Saved entries:
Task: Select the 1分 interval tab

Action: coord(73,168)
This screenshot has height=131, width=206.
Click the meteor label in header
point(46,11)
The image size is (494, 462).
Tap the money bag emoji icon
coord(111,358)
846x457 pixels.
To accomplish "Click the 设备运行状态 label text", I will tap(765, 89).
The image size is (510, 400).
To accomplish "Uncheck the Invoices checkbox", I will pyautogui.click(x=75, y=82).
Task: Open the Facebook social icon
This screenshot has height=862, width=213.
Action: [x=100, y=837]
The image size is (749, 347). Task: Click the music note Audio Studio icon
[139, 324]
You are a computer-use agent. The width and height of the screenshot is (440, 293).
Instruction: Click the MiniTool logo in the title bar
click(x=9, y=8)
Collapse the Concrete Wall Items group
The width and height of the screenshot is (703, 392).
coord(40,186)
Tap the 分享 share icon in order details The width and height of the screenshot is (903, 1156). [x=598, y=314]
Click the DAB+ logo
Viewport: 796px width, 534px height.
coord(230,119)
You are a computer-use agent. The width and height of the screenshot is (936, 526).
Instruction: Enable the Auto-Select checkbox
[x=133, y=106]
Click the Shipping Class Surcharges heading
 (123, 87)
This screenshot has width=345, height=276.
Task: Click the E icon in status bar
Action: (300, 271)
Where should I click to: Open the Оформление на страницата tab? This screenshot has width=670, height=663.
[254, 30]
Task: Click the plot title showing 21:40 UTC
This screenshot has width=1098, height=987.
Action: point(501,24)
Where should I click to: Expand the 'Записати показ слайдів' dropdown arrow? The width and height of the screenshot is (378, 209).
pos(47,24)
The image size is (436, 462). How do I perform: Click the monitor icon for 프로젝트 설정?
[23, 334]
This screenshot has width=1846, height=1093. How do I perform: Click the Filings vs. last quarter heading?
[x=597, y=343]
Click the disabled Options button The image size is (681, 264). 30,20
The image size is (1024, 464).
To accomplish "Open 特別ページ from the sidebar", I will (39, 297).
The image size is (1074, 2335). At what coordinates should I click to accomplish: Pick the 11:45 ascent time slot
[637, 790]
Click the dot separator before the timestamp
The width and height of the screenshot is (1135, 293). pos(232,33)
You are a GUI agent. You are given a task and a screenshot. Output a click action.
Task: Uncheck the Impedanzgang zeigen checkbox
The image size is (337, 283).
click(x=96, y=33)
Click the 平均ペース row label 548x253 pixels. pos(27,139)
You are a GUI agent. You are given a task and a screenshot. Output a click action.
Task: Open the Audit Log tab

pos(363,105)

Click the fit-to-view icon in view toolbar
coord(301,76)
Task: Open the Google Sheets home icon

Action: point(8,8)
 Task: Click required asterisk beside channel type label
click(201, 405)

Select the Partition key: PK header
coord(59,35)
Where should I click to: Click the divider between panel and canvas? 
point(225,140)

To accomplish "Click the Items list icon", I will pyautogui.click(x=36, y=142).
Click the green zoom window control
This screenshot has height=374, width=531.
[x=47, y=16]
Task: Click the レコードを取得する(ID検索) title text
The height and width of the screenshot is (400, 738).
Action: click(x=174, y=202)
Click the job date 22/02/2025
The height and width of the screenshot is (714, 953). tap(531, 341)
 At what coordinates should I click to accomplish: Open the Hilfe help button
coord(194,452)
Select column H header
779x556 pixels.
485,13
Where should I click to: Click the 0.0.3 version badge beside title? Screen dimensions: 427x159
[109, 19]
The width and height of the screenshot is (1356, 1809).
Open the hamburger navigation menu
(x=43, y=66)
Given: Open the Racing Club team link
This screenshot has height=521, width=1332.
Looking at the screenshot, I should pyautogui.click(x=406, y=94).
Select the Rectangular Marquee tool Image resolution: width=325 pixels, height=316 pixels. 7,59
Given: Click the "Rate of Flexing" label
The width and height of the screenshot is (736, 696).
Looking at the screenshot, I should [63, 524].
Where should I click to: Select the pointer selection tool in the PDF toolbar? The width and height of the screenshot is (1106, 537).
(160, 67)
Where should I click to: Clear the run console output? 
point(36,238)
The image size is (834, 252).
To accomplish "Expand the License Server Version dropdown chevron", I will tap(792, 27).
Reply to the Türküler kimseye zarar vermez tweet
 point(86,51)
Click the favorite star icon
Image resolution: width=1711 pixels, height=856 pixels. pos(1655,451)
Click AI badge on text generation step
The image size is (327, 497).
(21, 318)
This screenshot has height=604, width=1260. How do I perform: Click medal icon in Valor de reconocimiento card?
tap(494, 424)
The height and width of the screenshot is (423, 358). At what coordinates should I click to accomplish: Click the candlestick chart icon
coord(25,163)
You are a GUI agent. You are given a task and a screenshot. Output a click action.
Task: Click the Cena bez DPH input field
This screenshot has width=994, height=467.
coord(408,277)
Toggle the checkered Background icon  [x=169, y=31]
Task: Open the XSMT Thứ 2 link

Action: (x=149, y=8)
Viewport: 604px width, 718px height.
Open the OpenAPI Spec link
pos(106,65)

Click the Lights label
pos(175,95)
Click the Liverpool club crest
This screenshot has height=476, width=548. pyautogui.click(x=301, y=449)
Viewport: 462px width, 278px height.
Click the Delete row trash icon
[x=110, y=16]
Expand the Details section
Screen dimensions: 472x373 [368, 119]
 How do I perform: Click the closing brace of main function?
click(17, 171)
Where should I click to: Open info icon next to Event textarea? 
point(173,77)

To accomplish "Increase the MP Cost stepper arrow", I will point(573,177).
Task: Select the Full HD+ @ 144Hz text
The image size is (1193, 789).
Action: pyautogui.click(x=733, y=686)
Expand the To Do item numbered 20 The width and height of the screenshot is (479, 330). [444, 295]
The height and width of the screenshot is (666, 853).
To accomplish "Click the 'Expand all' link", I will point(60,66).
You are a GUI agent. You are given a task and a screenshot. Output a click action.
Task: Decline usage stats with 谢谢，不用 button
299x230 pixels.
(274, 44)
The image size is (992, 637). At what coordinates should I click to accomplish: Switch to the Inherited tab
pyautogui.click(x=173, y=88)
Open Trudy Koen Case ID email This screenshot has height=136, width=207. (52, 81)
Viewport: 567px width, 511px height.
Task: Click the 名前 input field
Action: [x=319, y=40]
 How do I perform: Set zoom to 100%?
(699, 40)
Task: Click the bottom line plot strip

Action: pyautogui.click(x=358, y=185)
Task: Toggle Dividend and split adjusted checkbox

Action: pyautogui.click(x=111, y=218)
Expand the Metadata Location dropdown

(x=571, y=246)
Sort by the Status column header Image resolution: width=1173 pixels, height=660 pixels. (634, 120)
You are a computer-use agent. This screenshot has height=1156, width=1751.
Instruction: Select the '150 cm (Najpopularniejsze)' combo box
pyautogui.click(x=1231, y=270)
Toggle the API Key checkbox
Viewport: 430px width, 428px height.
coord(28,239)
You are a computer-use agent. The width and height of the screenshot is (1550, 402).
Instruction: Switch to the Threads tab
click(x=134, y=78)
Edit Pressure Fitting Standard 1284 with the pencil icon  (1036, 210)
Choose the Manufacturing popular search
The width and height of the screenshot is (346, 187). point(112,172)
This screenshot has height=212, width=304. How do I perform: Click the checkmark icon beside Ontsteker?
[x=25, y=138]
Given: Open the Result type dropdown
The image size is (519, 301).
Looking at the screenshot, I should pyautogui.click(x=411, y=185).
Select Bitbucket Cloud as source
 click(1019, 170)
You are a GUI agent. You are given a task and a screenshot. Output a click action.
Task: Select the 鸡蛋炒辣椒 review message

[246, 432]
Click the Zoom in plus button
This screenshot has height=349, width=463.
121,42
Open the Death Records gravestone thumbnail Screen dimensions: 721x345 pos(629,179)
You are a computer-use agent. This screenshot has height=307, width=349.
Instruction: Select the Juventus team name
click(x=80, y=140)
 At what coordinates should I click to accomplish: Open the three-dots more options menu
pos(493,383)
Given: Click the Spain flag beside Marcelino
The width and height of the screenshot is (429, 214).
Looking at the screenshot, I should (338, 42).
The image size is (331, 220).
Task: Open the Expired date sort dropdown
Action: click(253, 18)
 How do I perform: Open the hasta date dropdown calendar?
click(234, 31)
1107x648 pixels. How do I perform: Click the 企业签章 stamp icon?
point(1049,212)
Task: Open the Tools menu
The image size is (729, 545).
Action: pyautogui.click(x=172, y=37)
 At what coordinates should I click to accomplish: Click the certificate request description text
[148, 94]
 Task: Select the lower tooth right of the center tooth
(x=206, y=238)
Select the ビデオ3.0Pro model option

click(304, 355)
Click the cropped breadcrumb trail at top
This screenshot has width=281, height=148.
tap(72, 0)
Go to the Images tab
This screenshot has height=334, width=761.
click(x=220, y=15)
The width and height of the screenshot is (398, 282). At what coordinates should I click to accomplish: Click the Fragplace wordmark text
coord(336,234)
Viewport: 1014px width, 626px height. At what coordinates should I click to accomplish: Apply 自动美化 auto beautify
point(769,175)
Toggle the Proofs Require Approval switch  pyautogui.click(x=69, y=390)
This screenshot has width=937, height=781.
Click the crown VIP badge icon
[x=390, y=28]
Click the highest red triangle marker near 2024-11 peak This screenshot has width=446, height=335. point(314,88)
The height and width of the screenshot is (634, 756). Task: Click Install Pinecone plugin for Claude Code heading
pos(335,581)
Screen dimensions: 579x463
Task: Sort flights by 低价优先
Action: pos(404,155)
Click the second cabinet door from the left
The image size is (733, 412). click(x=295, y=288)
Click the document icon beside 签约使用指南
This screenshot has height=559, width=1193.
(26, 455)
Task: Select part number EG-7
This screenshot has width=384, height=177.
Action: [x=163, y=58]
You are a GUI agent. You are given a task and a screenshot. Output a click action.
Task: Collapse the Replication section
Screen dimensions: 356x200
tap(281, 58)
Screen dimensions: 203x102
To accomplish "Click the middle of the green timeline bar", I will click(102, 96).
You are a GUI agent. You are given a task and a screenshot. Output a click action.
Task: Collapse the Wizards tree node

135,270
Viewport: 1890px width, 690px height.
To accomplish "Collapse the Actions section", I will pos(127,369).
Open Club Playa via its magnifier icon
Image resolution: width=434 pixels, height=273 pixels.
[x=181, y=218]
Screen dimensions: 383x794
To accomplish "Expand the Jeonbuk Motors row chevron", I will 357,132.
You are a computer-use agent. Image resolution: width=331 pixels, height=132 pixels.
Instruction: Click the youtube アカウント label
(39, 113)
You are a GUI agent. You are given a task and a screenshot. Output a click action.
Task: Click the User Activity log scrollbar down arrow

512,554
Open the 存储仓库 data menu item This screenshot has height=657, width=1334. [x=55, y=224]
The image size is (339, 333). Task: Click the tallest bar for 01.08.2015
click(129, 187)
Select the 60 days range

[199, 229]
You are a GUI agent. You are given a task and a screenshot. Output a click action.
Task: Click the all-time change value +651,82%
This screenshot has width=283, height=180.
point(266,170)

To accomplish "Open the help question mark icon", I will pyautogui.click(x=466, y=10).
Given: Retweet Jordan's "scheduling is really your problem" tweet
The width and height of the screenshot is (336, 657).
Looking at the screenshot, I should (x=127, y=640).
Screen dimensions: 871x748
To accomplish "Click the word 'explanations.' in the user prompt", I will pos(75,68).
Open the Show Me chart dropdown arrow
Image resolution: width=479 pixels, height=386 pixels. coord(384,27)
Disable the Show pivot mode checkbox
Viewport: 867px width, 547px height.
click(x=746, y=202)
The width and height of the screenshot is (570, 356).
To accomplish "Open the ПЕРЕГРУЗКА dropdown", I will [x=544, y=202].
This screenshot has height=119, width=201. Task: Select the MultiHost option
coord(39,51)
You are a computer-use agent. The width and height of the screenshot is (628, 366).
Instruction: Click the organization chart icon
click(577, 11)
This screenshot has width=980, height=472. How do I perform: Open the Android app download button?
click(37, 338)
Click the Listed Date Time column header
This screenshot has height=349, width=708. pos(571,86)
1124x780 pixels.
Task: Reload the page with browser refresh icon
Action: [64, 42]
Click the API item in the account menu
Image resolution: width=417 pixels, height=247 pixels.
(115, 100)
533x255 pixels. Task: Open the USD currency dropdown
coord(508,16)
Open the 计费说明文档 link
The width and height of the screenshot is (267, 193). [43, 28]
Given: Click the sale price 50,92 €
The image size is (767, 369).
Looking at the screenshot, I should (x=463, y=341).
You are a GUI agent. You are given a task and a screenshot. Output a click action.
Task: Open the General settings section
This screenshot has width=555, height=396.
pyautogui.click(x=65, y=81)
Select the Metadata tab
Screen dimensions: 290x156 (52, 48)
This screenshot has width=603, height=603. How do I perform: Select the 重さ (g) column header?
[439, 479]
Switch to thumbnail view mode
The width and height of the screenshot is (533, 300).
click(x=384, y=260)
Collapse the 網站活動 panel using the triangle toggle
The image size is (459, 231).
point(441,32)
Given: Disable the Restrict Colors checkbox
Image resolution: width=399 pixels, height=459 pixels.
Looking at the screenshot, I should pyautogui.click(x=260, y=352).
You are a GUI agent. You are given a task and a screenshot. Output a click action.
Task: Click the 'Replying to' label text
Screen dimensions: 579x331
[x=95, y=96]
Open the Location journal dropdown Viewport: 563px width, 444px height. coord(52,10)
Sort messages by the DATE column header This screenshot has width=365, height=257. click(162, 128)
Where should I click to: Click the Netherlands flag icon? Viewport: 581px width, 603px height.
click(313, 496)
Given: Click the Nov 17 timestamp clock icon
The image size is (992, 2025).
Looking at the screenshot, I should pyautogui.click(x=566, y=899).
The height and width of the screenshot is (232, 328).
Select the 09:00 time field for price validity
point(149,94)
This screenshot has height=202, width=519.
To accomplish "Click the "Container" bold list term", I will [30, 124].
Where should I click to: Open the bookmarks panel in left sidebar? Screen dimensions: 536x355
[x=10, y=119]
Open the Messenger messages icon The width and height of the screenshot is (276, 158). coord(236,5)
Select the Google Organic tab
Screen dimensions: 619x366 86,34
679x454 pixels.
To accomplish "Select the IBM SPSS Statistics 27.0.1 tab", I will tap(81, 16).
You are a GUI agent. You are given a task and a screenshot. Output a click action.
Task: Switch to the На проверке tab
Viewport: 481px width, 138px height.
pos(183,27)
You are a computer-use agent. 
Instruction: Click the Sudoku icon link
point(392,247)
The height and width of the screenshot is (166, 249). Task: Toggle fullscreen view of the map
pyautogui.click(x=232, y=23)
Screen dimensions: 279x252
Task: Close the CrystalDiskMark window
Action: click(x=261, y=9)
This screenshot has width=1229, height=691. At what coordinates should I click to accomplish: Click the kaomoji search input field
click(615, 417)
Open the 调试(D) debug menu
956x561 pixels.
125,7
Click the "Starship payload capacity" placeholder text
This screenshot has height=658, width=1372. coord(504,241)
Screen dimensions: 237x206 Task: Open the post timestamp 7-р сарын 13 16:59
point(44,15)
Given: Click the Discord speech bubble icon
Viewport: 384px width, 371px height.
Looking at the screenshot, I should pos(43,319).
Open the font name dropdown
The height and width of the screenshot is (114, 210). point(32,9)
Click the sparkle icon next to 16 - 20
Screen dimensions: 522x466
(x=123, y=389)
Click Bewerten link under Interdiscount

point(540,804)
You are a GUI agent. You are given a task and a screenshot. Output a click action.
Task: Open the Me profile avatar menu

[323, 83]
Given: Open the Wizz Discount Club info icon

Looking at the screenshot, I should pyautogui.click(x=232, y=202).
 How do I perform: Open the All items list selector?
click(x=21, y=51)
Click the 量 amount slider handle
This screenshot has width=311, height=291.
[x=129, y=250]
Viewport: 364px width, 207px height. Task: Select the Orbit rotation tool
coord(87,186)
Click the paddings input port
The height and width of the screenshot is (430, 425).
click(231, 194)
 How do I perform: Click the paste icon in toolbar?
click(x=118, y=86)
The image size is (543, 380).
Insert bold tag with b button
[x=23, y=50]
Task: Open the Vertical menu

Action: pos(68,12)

__ACTION ITEM__
For this exercise, please output exactly the lines above starting at the line with "Open the 计费说明文档 link" and ending at the line with "Open the Messenger", ends included.

__RESPONSE AREA__
Open the 计费说明文档 link
The width and height of the screenshot is (267, 193). [43, 28]
Given: Click the sale price 50,92 €
The image size is (767, 369).
Looking at the screenshot, I should (x=463, y=341).
You are a GUI agent. You are given a task and a screenshot. Output a click action.
Task: Open the General settings section
This screenshot has width=555, height=396.
pyautogui.click(x=65, y=81)
Select the Metadata tab
Screen dimensions: 290x156 (52, 48)
This screenshot has width=603, height=603. How do I perform: Select the 重さ (g) column header?
[439, 479]
Switch to thumbnail view mode
The width and height of the screenshot is (533, 300).
click(x=384, y=260)
Collapse the 網站活動 panel using the triangle toggle
The image size is (459, 231).
point(441,32)
Given: Disable the Restrict Colors checkbox
Image resolution: width=399 pixels, height=459 pixels.
Looking at the screenshot, I should pyautogui.click(x=260, y=352).
You are a GUI agent. You are given a task and a screenshot. Output a click action.
Task: Click the 'Replying to' label text
Screen dimensions: 579x331
[x=95, y=96]
Open the Location journal dropdown Viewport: 563px width, 444px height. coord(52,10)
Sort messages by the DATE column header This screenshot has width=365, height=257. click(162, 128)
Where should I click to: Click the Netherlands flag icon? Viewport: 581px width, 603px height.
click(313, 496)
Given: Click the Nov 17 timestamp clock icon
The image size is (992, 2025).
Looking at the screenshot, I should pyautogui.click(x=566, y=899).
The height and width of the screenshot is (232, 328).
Select the 09:00 time field for price validity
point(149,94)
This screenshot has height=202, width=519.
To accomplish "Click the "Container" bold list term", I will [30, 124].
Where should I click to: Open the bookmarks panel in left sidebar? Screen dimensions: 536x355
[x=10, y=119]
Open the Messenger messages icon The width and height of the screenshot is (276, 158). coord(236,5)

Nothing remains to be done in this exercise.